In Hancock’s film, Bonnie and Clyde are typically seen only in brief glimpses, from behind or through windows. Hancock cast two stunt people (Emily Brobst and Edward Bossert) in the parts, because they were good at driving, shooting guns and triggering the squibs (the small explosives used to simulate bullet impacts) during the death scene, which is fast, brutal and devoid of slow-motion ballet.
“I wanted to mythologize them on steroids. I wanted to shoot part of them at a time, to make it look like a graphic novel. I wanted interesting frames. I wanted colours that popped. Their cars were shiny and clean and her fingernails are perfect and she’s reading a movie magazine and he wears a nice watch and two-tone saddle shoes.

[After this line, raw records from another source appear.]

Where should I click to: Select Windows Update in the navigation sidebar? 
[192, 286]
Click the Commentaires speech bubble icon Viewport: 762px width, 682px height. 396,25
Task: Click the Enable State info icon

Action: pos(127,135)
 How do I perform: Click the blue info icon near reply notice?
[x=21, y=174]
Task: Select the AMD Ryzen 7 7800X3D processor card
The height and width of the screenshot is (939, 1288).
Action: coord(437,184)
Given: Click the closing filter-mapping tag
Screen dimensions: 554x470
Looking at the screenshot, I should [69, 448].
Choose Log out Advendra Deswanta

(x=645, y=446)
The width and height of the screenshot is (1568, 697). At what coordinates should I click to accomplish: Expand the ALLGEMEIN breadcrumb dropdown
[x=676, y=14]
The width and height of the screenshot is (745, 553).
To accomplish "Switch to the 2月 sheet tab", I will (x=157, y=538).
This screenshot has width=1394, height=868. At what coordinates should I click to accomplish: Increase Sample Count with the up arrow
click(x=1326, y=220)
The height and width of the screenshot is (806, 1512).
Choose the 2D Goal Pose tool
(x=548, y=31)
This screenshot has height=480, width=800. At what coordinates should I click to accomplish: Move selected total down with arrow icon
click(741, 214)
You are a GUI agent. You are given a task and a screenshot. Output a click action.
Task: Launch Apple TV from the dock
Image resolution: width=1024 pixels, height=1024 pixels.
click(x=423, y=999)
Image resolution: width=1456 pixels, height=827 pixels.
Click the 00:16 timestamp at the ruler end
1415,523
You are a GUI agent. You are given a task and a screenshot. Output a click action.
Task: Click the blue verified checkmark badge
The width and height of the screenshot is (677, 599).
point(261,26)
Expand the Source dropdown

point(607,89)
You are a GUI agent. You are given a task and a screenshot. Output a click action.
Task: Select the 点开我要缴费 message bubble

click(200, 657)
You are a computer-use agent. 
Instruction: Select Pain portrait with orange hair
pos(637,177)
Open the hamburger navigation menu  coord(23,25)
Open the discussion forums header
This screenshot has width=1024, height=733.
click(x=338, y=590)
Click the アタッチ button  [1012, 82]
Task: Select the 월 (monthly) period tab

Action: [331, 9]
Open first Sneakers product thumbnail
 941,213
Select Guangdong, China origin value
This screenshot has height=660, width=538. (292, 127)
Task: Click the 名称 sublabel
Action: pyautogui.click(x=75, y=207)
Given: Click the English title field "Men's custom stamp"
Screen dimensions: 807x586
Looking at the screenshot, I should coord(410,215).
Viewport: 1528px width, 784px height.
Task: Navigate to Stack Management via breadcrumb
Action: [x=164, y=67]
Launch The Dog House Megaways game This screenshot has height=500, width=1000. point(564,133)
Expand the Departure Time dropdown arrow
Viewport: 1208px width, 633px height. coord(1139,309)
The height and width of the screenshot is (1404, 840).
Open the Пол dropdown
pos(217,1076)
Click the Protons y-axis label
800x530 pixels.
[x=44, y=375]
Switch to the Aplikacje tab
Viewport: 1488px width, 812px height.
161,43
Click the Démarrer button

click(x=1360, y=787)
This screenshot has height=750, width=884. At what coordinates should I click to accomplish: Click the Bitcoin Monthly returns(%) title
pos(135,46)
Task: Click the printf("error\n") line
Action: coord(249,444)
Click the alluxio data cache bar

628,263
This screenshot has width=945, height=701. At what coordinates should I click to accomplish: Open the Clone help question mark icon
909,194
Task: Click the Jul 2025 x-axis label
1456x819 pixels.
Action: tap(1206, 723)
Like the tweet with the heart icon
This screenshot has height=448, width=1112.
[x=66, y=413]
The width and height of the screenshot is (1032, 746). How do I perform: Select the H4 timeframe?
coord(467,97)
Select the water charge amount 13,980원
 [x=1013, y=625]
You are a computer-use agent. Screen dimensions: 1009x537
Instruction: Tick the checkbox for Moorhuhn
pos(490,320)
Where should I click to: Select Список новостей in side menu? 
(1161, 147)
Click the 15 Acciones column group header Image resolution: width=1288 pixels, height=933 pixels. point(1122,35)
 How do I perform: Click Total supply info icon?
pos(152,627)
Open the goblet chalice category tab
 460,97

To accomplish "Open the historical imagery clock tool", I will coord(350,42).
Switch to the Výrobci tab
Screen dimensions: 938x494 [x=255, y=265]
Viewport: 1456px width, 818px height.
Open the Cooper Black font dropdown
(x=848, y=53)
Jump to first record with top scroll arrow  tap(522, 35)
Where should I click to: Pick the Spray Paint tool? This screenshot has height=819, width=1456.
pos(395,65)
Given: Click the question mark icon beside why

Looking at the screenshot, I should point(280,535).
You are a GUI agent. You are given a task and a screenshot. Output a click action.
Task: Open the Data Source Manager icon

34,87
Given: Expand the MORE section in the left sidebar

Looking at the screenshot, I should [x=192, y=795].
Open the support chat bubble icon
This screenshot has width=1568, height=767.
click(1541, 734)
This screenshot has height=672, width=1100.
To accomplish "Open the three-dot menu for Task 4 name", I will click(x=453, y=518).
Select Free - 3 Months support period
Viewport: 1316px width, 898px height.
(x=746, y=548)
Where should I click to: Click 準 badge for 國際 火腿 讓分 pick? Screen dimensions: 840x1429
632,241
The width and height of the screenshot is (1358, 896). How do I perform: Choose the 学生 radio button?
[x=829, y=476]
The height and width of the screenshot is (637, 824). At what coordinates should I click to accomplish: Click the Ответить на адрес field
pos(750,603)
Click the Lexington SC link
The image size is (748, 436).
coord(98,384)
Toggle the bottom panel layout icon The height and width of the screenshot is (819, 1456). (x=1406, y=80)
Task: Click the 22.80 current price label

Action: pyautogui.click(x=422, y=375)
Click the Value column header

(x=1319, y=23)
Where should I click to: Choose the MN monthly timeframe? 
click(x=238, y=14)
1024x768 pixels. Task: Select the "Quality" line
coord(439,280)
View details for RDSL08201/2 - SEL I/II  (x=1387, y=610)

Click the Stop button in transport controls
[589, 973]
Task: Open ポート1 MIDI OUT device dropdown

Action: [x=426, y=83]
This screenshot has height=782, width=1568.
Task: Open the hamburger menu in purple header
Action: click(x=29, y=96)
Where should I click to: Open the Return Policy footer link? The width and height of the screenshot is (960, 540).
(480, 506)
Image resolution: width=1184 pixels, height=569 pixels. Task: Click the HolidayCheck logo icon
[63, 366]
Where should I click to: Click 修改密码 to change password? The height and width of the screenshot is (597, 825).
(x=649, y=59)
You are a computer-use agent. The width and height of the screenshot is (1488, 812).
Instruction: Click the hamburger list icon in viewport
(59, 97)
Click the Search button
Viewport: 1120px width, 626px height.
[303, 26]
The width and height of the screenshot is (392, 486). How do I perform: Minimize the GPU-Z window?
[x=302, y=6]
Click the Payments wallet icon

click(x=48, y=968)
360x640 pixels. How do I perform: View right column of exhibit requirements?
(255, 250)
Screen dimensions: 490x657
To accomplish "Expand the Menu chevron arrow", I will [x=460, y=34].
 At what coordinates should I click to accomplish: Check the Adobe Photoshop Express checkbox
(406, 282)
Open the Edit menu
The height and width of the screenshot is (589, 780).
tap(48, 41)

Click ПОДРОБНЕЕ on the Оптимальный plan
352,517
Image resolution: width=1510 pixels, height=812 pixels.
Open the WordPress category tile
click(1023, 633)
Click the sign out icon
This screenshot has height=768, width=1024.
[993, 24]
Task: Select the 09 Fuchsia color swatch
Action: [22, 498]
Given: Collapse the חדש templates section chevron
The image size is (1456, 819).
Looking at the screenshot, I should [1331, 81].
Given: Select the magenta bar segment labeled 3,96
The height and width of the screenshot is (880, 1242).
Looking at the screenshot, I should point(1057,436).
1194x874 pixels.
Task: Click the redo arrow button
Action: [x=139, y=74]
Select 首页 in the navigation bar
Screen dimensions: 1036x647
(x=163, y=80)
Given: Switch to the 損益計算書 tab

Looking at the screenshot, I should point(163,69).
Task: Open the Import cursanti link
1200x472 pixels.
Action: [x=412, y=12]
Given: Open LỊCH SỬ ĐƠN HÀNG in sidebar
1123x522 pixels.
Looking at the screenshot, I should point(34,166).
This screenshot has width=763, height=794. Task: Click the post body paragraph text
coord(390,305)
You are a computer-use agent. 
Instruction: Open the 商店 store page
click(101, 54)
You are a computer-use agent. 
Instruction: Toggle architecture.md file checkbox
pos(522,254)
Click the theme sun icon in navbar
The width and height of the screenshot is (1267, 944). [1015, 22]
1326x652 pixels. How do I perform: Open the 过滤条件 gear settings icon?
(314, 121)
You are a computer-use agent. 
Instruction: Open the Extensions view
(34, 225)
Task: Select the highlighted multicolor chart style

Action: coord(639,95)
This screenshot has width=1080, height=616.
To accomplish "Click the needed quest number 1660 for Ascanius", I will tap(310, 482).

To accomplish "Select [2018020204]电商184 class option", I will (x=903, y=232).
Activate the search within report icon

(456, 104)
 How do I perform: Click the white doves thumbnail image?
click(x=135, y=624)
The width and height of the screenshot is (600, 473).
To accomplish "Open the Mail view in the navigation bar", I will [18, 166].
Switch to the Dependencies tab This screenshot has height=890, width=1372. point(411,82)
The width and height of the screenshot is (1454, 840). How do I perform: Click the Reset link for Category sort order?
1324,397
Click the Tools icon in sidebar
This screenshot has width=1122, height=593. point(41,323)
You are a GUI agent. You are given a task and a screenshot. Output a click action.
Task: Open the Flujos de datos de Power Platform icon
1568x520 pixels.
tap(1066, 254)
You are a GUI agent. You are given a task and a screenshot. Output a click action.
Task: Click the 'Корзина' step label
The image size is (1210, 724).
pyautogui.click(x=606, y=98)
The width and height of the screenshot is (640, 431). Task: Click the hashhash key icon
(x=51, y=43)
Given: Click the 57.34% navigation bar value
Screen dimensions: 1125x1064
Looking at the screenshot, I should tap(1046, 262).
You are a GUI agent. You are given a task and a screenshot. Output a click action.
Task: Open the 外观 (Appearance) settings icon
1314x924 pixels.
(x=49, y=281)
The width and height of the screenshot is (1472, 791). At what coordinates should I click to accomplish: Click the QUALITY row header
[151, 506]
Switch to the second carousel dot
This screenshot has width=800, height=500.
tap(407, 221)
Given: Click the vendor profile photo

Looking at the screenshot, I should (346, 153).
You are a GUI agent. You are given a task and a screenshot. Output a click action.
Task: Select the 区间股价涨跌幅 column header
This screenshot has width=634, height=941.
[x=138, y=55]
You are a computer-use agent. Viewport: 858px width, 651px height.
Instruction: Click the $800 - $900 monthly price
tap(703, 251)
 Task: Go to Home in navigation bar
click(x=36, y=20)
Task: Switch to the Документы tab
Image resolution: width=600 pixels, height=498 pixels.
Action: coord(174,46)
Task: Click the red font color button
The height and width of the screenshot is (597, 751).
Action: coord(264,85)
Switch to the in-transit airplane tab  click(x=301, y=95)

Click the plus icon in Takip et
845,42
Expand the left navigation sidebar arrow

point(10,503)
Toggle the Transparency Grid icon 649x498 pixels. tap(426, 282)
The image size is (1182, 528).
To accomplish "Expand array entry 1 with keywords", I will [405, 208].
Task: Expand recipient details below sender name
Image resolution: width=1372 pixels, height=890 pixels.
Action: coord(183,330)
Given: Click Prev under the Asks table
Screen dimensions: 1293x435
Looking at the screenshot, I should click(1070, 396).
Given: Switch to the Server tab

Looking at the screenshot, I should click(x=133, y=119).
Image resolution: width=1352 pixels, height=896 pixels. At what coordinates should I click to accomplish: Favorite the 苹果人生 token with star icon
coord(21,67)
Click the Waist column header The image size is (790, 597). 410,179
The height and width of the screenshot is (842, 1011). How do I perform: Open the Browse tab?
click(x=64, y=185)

Everything about them is ‘Wow!’ The idea was how people in the thirties saw them, or perhaps, for modern audiences, fans of the 1967 movie.
"And then they enter the naturalistic photography of the ambush and they come into Frank and make his world and we see we see them for who they are. They're scrawny kids. And there's something about that, at least to me, which is unexpected and makes it all the more sad. It ain't Warren and Faye.”